[Records from a collection]
Segment Open
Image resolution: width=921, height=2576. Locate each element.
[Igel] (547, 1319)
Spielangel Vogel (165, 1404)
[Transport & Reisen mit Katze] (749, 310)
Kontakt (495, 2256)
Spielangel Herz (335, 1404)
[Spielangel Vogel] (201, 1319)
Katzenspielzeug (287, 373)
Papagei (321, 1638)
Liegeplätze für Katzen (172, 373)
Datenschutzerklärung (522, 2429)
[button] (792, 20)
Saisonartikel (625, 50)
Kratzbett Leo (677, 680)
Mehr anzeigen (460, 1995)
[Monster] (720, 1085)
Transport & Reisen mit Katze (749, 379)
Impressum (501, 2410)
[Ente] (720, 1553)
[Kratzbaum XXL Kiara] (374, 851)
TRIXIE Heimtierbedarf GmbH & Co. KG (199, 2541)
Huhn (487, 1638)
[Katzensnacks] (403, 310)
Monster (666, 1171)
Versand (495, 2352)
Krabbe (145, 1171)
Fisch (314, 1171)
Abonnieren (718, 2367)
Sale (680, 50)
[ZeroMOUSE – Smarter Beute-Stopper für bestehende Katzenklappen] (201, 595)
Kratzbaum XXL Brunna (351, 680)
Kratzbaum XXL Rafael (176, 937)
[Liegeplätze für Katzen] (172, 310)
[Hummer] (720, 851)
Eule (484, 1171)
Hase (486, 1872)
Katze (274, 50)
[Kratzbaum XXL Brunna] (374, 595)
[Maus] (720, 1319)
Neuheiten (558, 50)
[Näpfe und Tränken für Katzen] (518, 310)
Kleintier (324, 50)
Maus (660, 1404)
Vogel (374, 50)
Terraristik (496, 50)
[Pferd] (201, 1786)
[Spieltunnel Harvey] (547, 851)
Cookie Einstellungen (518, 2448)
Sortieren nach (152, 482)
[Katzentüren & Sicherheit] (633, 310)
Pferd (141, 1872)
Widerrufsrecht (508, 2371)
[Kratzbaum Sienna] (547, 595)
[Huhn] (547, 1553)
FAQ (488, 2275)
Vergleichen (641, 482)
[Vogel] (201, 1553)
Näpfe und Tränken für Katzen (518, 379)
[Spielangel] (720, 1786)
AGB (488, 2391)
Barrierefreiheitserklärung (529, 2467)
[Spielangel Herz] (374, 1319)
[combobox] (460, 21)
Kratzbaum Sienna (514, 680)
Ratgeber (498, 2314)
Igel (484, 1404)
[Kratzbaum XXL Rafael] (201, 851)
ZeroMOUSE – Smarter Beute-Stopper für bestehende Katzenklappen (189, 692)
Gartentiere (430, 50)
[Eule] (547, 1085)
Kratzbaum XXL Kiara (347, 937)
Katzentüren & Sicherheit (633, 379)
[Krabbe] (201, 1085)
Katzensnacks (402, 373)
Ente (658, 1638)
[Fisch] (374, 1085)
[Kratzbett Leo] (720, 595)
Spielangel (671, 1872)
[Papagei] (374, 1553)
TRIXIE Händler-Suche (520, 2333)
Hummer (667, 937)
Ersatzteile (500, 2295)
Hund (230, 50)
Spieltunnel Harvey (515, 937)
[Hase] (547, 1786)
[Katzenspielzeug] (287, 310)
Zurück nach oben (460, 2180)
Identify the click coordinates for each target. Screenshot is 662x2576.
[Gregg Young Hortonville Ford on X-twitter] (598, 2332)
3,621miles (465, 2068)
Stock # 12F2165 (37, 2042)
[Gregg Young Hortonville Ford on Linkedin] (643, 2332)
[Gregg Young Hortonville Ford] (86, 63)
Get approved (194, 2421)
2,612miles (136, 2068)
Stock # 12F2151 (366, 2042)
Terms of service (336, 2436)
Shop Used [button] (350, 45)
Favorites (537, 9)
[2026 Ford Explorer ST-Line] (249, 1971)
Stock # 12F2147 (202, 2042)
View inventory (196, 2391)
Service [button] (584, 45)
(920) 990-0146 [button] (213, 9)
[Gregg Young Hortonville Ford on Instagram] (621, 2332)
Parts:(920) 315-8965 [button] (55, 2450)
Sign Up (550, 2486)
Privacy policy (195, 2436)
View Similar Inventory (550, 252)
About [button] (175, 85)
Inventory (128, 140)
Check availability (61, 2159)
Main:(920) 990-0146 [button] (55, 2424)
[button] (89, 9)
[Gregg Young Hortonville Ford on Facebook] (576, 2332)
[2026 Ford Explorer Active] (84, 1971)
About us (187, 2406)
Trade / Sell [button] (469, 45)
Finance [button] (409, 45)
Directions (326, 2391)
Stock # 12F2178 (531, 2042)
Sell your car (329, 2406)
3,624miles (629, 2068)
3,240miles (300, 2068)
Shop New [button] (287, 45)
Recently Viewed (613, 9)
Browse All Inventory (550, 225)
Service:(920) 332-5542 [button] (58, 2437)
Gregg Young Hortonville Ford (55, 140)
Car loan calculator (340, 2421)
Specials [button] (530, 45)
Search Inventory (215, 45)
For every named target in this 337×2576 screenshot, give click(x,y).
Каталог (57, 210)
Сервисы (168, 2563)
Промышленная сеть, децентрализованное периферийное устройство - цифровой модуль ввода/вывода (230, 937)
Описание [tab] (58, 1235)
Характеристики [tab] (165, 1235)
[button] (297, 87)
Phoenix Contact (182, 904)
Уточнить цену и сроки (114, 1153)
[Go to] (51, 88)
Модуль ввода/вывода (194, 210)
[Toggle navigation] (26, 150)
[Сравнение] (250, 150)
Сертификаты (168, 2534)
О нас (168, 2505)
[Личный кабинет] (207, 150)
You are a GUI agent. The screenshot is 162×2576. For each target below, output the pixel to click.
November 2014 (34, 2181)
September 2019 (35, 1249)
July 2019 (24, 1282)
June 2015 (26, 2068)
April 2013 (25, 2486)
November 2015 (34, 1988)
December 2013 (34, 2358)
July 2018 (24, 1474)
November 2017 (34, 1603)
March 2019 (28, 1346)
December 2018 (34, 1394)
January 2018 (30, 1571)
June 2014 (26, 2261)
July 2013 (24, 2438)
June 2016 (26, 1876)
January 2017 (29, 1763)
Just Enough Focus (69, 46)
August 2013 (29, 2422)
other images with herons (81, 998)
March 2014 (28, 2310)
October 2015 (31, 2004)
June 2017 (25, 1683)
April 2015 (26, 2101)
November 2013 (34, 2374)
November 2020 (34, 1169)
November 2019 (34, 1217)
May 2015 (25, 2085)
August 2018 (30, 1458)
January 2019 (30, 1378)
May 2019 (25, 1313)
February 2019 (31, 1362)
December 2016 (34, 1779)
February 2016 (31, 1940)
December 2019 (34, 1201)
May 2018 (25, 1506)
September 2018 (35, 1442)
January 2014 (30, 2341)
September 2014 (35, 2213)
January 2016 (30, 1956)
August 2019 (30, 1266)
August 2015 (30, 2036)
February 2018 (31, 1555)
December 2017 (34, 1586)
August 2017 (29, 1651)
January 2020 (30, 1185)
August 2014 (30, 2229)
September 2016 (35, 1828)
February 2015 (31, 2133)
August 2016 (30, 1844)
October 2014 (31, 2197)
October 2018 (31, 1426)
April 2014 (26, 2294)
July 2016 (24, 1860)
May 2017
Segment Closed
Quote, word for word, every line starting at the one that contains "September 2016 (35, 1828)" and ending with the final line of the entries.

### EXERCISE SOLUTION
September 2016 (35, 1828)
February 2015 (31, 2133)
August 2016 (30, 1844)
October 2014 (31, 2197)
October 2018 (31, 1426)
April 2014 (26, 2294)
July 2016 (24, 1860)
May 2017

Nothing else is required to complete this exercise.